It's funny how your life overlaps, and youc an be in the same place in the same way at the same time, only time has gone on and things are different but somewhow very much unchanged.
Last July I was here with my band from Brooklyn, and we had just made a record and I was out of money and, thought I did not see it yet, nevertheless had become a person very, very changed.
The July before that, even, I had sold most of what I had and moved with a guitar and suitcase and very little cash from Denton, Texas, to the middle of New York simply because I felt if I did not, I might decay beyond the point of ever coming home. (Incidentally, while I have been in Montreal THIS year, a gang of young men firebombed the bar district in my old neighborhood, lest it be destroyed instead by impending contractors and good old American Progress.)
In the two years since, I have at various points spent three quarters of my monthly income simply making rent; moved in with a Moroccan couple and a violently intolerable parrot in an attempt to pare away at this percentage; gotten over my fear of my hands on my guitar; made three records as an unintended document of the way this fear diminished; fallen in and out of love more than I care to admit; developed and learned to laugh at the worst insomnia I can imagine; begun to drink too much and learned to laugh at that as well; played music in Brooklyn, New Mexico, Boston, Hawaii, Montreal... Found more music within myself than I thought possible. Found msyelf (at last!) inside the music I found at first inside of me. Become afraid of the self I found. Learned to laugh at that one, too. Got over being alone. Learned to carry around inside me, like all thse burning little notes I eventually set to page, a sense of being home.

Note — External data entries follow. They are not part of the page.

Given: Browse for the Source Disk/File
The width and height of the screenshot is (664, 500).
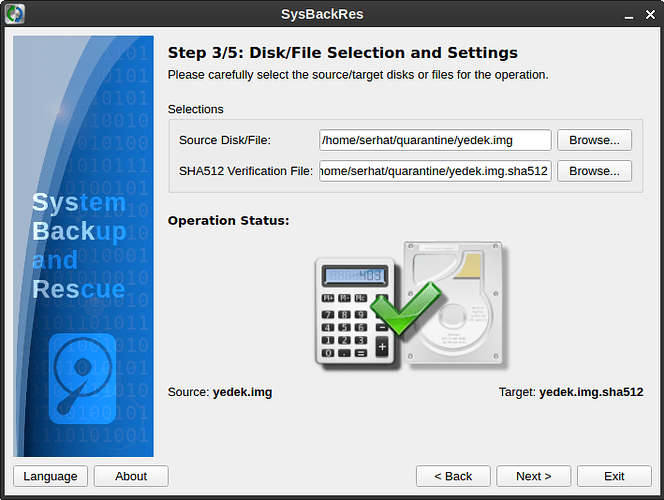Looking at the screenshot, I should coord(594,140).
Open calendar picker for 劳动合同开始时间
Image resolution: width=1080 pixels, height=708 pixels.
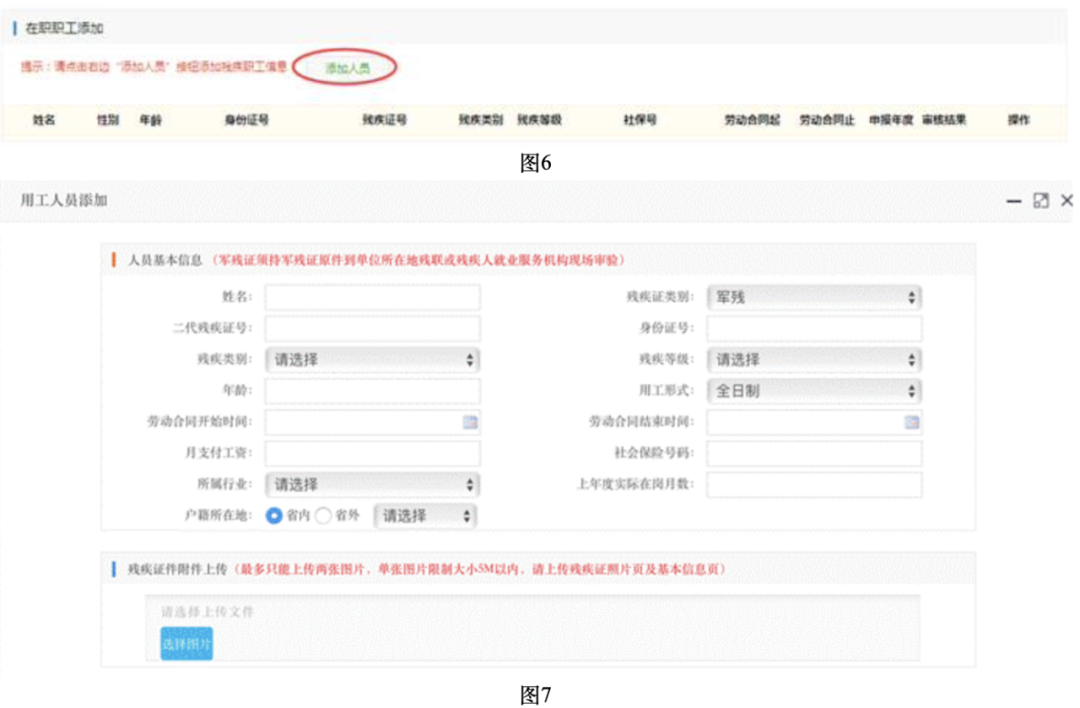click(470, 422)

Now I am two years older and three records later and I am here again, to play again, and finishing the polishing on the very first recording that I set out tow years ago to make and have in many ways already moved beyond. When I return to New York in mid-July it will be as if these two years had not occurred at all. My rent will be what it was when I first encoutnered that huge and crazy city I have had to call home. I will have no money and no future really set in stone. I will be with the same people, see the same skyline, do the same things. It is like starting over with the same hopelessly clean slate stretching far in front of me and in many ways I feel like I am overlapping myself, year after year, crossing time and again through the self-same plane.

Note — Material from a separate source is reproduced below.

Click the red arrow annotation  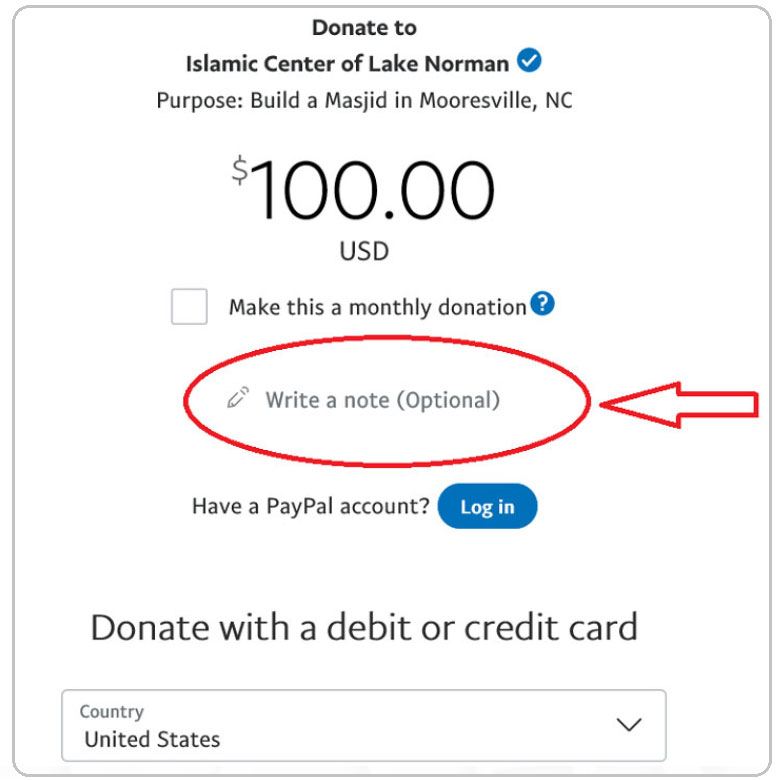(x=679, y=403)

If it weren`t for my brisk New York demeanor, my pierced and widened earlobes and short ciyt hair, my new home within my own 2-years-older skin... and these recordings--frozen moments in this unfolding, artifacts that tell us yes, you may be here again (and again, and again), but you are moving, and though it may not look like it, what with being in the same place and all, at last you have let yourself go and realized after two years have always been swerving into something new.
Also, these days I have better gigs. And my guitar, now well-traveled where last year it was more or less untamed, has worn these changes well.